Paragraph 32 of this Order deals with the application of NEPA to Airport Layout Plans, and declares that approval of such a plan is an "action" within the meaning of 42 U.S.C. § 4332(2)(C). Whether this is "major federal action having a significant impact on the environment," requiring an EIS under paragraph 20 of the Order, or is "action" requiring a negative declaration under paragraph 22, "depends upon the consequences flowing from FAA's approval of the plan."

Subsection b of paragraph 32 provides that "If the proposed airport development *701 shown on the plan would require environmental processing pursuant to paragraphs 20 or 22 of this order and if such processing has not been completed, the plan may be given only a conditional approval." A form of conditional approval is provided (as amended April 21, 1975, Exhibit 173).[2] Subsection c provides that if part of the proposed development has received environmental approval, that fact may be noted on the plan.

The major changes in Logan Airport projected by the 1974 Airport Layout Plan are the extentions of Runways 9 and 4L and creation of a new STOL/GA Runway 15-33. These portions of the plan have been covered by an EIS filed February 15, 1975 (Exhibit 167). The Airport Layout Plan contains other proposed changes listed on Exhibit 1 attached to Exhibit 167. Some of these other changes require at least the environmental impact assessment report required by paragraph 22. No such assessment report has been made.

Under these circumstances, paragraph 32 requires that the approval be conditional, with the added notation that the runway extensions and creation of the STOL/GA runway have received environmental approval.

The plaintiffs also complain that the Airport Layout Plan was submitted without a report suggested by FAA Advisory Circular 150/5070-6 (Exhibit 42), paragraph 57. This is not a strict requirement. Evidence presented in the prior hearings in this case in June and July 1974, established that the data to be included in such a report had in fact been developed in close cooperation with the FAA, and that all of this material was on file. The failure to file a separate report is not significant under these circumstances.

Accordingly, the 1970 Airport Layout Plan was properly approved under the rules applicable at the time. Approval of the 1974 Airport Layout Plan must be enjoined unless it is conditional. Such conditional approval may contain the notation that the extension of Runways 9 and 4L has received environmental approval.

It was agreed among the parties that the hearing on the motion for a preliminary injunction might be consolidated with the hearing on the merits under Rule 65A as to those issues.

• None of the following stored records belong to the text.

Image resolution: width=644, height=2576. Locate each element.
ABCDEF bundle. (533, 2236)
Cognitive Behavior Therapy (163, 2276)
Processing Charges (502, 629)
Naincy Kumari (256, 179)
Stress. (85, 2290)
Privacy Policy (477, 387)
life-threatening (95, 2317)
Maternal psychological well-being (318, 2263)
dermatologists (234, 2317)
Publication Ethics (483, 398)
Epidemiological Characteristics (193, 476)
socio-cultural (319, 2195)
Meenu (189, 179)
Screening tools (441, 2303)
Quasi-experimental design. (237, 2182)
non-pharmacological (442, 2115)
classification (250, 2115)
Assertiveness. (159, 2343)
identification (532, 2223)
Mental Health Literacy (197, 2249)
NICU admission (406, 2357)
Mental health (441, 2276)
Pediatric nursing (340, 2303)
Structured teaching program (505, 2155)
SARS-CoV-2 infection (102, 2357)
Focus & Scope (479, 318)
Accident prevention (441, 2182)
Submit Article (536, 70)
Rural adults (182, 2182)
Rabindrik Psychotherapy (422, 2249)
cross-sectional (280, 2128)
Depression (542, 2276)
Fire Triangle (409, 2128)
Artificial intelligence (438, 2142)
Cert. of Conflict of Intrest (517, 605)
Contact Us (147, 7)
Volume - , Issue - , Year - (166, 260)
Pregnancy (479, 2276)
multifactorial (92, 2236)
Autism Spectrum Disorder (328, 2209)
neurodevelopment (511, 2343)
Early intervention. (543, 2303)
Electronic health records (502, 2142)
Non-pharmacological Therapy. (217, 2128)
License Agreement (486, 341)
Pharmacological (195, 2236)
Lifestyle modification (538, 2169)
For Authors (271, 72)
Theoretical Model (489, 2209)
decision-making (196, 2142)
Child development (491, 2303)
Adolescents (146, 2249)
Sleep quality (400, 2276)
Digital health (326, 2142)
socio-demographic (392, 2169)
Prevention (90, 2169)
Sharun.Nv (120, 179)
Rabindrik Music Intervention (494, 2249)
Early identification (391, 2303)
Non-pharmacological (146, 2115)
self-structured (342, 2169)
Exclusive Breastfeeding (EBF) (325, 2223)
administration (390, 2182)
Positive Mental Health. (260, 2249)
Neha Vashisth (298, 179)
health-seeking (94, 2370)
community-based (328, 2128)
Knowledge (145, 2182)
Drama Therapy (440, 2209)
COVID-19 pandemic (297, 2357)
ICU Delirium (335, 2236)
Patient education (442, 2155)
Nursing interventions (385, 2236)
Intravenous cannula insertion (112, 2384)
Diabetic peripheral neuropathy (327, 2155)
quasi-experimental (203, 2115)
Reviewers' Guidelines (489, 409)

There is no just reason for delay in the entry of a final judgment on the issue of approval of the Airport Layout Plan, and I direct that such judgment issue in accordance with the foregoing, pursuant to Fed.R.Civ.P. 54(b).

So ordered.

APPENDIX A

The approval indicated by my signature is given subject to the condition, to which the sponsor of the airport agrees by his acceptance of the statement of approval, that (1) any proposed airport development depicted in the plan may not be taken without the prior written approval of FAA, and that (2) the prior written approval will be deemed to be a Federal action subject to the requirements of the National Environmental Policy Act of 1969. APPROVED ______________________________ (signed) _________________________ Date (Title of FAA approving Official) ACCEPTED ______________________________ _________________________ Date (Title of sponsor's Accepting official)

NOTES

[1] This does not appear to be a published opinion, and is included only for the purpose of illuminating the opinion of the Court of Appeals. The full district court opinion was submitted as an attachment to the plaintiffs' brief and was served on the other parties.

[2] FAA Change Order (5050.2A CHG 1) dated April 21, 1975. See Appndix A.